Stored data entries
·····

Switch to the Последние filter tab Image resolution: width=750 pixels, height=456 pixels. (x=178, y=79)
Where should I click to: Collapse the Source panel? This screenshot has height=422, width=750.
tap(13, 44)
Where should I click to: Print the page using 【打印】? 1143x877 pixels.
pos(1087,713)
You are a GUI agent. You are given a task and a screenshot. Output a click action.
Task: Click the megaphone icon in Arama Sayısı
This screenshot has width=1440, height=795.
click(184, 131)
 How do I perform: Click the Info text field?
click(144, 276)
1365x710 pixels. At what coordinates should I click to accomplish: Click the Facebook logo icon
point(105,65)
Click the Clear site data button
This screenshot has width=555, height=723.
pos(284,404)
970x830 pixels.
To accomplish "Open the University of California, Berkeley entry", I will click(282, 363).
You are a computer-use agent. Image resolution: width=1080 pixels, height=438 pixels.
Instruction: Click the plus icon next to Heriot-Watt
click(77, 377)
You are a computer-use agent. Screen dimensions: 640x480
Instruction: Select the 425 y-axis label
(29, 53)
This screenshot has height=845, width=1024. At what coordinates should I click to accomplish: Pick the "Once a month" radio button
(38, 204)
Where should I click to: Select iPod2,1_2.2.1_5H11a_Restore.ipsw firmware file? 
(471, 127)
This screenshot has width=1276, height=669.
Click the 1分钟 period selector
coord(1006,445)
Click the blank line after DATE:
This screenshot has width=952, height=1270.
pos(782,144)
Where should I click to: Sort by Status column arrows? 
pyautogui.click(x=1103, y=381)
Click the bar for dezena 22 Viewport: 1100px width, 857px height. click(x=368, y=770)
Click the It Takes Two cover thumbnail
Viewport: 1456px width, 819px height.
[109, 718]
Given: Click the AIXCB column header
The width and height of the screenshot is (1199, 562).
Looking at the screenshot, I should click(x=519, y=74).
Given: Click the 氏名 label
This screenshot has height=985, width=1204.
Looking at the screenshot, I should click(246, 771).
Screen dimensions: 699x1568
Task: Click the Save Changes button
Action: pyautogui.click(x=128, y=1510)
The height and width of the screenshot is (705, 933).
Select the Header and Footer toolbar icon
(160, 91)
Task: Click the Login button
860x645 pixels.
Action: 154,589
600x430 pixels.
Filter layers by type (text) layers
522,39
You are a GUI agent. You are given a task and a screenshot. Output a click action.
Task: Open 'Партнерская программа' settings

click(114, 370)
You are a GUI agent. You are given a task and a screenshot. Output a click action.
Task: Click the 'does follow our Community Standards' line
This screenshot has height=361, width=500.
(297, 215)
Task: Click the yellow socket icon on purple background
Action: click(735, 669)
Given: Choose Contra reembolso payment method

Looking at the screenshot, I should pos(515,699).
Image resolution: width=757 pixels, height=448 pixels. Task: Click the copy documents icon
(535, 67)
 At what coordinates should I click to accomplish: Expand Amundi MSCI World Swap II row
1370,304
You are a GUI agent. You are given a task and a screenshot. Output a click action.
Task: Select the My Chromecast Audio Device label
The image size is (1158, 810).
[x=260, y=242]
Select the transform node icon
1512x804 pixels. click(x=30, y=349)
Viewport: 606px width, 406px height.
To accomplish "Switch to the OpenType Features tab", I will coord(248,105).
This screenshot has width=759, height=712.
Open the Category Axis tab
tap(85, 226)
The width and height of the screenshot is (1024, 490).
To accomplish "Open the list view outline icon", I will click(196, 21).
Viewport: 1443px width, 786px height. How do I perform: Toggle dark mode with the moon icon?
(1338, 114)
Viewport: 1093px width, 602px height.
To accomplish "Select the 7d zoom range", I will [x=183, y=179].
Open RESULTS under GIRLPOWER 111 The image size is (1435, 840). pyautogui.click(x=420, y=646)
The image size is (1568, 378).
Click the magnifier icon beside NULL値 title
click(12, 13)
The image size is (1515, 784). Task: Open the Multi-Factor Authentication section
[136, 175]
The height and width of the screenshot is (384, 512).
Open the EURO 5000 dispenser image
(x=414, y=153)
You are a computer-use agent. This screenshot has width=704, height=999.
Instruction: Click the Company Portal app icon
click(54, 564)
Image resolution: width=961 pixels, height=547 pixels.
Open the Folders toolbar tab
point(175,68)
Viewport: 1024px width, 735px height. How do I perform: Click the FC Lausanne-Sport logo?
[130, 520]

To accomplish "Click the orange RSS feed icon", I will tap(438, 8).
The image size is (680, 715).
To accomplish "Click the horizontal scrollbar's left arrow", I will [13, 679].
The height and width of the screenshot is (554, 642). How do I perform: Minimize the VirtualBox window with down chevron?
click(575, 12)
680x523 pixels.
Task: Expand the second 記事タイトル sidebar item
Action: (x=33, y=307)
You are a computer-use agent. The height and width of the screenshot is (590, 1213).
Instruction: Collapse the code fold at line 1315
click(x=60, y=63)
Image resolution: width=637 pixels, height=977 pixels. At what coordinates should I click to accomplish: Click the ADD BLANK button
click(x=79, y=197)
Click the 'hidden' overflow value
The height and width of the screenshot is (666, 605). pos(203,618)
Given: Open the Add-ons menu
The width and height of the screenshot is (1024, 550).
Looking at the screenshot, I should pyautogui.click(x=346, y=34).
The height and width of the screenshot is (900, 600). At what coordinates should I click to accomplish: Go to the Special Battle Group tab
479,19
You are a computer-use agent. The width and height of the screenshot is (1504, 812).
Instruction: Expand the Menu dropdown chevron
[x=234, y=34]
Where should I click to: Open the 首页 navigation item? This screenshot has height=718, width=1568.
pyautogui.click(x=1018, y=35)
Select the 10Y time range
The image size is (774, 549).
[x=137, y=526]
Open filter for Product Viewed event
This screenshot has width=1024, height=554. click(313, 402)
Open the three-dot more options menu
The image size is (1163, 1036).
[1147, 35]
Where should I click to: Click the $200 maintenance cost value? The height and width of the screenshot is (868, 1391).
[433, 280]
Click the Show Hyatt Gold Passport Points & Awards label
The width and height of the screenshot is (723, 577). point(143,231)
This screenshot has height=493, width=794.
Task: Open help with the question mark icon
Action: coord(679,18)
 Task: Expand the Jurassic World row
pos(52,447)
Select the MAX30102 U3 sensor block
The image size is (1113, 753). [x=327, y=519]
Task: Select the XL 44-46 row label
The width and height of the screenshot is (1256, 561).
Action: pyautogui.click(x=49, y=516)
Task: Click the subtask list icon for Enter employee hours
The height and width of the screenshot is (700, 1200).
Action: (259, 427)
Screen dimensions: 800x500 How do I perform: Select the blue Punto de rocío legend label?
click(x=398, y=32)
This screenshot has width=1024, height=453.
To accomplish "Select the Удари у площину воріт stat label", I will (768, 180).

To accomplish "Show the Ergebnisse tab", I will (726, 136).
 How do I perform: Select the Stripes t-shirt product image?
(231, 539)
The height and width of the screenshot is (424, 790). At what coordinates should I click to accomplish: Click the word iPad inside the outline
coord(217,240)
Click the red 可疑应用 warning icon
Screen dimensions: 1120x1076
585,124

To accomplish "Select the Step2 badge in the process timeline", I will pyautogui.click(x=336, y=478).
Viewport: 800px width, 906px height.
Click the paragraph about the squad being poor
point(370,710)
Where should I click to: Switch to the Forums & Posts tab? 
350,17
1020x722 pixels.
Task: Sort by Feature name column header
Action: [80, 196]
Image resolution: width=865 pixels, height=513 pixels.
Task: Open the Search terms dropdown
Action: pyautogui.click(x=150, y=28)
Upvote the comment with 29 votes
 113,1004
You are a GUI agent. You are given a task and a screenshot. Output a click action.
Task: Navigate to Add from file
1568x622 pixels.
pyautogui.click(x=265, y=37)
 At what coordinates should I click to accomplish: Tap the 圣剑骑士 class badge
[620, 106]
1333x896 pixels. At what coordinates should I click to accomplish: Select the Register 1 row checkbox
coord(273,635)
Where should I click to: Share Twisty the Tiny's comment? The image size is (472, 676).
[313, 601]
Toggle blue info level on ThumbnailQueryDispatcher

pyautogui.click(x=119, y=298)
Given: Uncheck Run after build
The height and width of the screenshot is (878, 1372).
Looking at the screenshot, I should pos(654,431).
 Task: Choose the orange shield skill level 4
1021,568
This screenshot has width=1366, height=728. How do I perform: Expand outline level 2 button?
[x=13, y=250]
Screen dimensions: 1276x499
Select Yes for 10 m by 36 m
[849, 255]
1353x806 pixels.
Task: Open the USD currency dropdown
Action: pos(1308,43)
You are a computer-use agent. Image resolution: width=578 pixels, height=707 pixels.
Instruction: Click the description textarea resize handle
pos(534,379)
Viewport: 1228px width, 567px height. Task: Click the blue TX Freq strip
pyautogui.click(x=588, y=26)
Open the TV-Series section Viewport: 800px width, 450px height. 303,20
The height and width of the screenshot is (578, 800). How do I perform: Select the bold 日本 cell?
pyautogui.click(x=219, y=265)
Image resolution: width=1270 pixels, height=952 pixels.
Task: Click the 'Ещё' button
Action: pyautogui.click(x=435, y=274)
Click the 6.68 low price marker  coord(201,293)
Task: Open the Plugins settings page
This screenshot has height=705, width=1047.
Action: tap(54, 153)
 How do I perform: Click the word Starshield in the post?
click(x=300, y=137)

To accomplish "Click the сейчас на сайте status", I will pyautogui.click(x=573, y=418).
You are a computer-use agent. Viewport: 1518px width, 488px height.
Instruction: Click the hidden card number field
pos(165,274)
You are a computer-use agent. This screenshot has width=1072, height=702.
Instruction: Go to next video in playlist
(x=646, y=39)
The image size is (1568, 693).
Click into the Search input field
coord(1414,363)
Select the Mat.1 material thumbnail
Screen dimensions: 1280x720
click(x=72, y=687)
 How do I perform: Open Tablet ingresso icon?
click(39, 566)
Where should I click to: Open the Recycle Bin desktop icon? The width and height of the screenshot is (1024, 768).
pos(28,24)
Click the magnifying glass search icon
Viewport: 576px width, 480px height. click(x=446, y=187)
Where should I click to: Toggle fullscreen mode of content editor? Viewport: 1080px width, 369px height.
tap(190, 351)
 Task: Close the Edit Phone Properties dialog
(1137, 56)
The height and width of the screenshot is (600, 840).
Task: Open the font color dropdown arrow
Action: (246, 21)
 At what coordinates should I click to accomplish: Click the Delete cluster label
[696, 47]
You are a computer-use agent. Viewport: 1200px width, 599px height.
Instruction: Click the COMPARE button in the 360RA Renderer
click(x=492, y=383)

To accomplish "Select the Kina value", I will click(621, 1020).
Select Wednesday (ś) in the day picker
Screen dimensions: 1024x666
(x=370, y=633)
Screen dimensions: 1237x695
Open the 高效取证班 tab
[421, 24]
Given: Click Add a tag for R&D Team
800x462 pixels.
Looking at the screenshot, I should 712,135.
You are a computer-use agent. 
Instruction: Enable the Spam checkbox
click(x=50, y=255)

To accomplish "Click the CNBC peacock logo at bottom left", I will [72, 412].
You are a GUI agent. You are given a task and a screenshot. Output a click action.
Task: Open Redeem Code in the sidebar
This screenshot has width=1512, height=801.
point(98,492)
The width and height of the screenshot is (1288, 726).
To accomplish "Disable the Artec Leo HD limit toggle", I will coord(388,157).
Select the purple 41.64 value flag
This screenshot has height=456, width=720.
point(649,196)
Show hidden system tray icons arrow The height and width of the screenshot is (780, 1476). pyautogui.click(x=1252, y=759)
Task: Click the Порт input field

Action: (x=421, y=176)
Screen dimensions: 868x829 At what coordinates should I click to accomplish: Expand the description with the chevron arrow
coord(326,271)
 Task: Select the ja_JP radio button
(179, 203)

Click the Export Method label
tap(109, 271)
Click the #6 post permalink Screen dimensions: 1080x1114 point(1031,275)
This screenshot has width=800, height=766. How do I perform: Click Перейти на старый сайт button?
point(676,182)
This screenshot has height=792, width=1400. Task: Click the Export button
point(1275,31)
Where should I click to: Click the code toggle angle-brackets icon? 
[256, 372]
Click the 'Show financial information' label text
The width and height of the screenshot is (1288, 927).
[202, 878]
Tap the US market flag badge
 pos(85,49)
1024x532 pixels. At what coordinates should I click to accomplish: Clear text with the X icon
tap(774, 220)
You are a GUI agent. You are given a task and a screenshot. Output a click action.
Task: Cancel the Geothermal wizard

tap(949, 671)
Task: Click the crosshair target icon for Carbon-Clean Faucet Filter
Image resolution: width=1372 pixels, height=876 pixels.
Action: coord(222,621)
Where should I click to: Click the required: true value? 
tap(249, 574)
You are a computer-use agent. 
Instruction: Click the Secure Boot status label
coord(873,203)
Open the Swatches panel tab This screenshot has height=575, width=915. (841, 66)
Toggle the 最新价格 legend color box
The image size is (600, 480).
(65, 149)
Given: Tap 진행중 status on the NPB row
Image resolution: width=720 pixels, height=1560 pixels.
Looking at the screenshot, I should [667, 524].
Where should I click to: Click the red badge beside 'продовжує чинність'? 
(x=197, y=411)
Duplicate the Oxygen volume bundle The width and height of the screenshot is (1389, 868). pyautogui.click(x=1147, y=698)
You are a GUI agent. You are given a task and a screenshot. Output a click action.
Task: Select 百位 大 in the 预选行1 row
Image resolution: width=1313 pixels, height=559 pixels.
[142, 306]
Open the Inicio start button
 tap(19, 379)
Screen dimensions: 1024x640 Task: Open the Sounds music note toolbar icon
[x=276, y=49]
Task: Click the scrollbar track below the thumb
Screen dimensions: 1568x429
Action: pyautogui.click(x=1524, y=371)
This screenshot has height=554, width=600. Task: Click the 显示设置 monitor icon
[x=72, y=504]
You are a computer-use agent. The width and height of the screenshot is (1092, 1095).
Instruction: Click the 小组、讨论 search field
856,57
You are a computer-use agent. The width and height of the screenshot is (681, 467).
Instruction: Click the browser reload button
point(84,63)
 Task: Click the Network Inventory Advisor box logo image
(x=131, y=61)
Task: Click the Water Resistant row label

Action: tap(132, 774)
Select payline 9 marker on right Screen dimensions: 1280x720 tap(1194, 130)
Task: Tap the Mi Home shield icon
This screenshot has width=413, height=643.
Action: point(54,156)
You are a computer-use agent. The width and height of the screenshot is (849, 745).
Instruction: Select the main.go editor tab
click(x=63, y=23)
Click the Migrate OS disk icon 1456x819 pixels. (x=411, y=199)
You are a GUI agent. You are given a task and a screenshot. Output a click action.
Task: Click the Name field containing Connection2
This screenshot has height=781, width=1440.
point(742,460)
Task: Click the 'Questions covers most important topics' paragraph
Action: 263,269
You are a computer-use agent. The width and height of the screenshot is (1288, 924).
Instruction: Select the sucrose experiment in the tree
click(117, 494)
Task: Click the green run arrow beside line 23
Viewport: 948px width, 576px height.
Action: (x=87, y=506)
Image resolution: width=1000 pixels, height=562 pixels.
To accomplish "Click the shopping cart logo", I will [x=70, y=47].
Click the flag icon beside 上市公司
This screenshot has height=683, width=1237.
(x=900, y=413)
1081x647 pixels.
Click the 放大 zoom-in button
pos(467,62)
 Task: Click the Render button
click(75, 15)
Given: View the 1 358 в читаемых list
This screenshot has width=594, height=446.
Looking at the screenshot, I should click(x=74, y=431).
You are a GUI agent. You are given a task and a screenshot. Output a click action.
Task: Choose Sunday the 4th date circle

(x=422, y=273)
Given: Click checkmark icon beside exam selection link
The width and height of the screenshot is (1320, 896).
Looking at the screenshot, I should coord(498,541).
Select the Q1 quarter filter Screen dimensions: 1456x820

·····

Please return only the lines above, starting at the line that has "The image size is (600, 480)." and ending at the line that has "Task: Click the scrollbar", keeping both and leaving each one unchanged.

The image size is (600, 480).
(65, 149)
Given: Tap 진행중 status on the NPB row
Image resolution: width=720 pixels, height=1560 pixels.
Looking at the screenshot, I should [667, 524].
Where should I click to: Click the red badge beside 'продовжує чинність'? 
(x=197, y=411)
Duplicate the Oxygen volume bundle The width and height of the screenshot is (1389, 868). pyautogui.click(x=1147, y=698)
You are a GUI agent. You are given a task and a screenshot. Output a click action.
Task: Select 百位 大 in the 预选行1 row
Image resolution: width=1313 pixels, height=559 pixels.
[142, 306]
Open the Inicio start button
 tap(19, 379)
Screen dimensions: 1024x640 Task: Open the Sounds music note toolbar icon
[x=276, y=49]
Task: Click the scrollbar track below the thumb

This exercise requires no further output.